Scaffolding of Contrition

2011
New York, US
Type: Research

Commissioned by Walter Smith

Credits
  • Designed by Liam Gillick, Markus Miessen & Ralf Pflugfelder

Programming, as a term for architecture, refers to the a priori designation of the use and activity within a negotiated space. Structures have been based on programs since the emergence of built space. Today, architectural programming is defined as the research processes that identify the scope of the space to be designed. There is now an exchangeable, yet slight, synonym for programming… “scoping”. In the 1980s and 1990s, some architecture schools began to drop architectural programming from their curricula. The schools went along with the post-modern and deconstruction trends that were escape routes from programming. These trends have an emphasis, instead, on form-making and malaise. The attention to the users of buildings was no longer the priority for young, ambitious architects operating through horizontal scopes. We started with some notes and discussed how the physical life of a public space and its moral life have different clocks.
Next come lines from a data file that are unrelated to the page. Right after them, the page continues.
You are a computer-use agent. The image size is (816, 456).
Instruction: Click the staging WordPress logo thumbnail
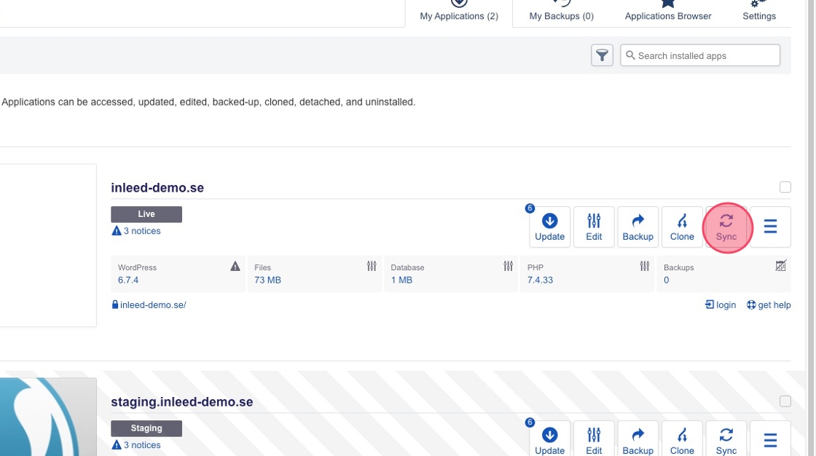point(48,419)

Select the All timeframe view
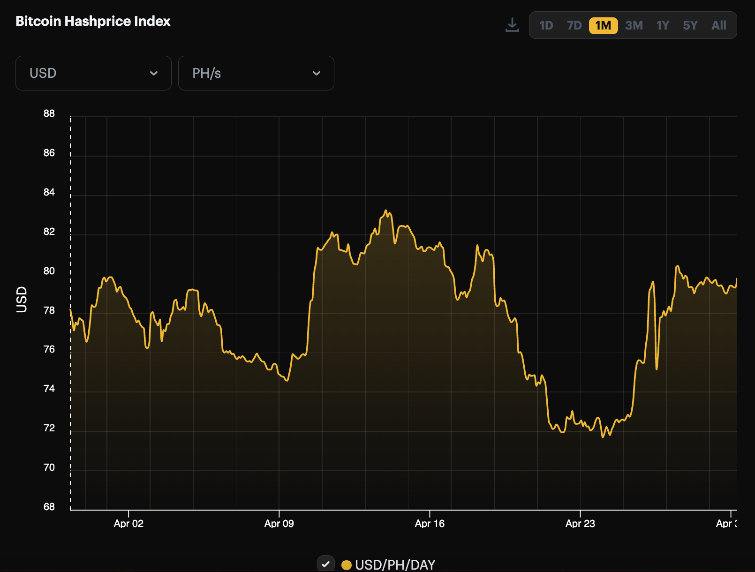click(718, 26)
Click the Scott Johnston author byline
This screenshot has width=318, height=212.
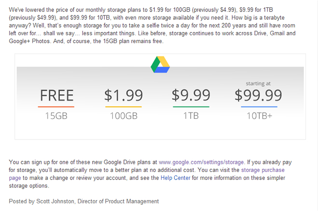[84, 201]
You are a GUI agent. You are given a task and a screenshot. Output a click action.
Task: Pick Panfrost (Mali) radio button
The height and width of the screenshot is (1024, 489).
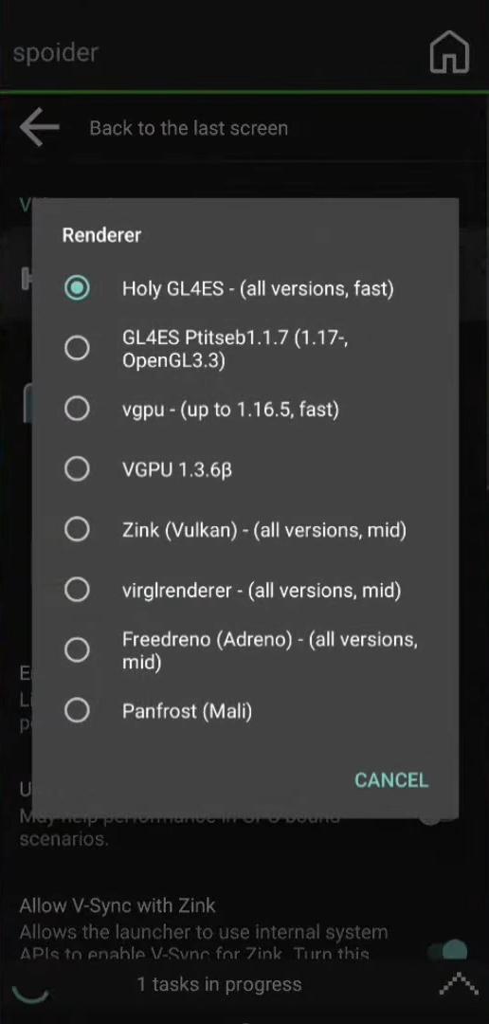tap(77, 710)
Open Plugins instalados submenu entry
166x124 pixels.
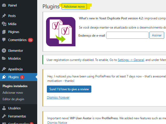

How can the discrepancy between these two clocks be reconciled? The life-span of the latter is often disregarded in the shadow of the former. The walls, the floors, etc. stick around unchanged while the programmatic and psychic boundaries of the given structure shift. I wrote some notes on architectural programming for guilt-discharge … and the equivalents that are designed into a climate of boundary-dissolving pluralism. I sent the text to the artists. A digital, 3D model was then passed along a corporate, exquisite-corpse sequence. This linear method of assembly-line (immaterial) production allowed for a generative form of collaboration. The revised model was then made by a dimension printer and a laser-cutter.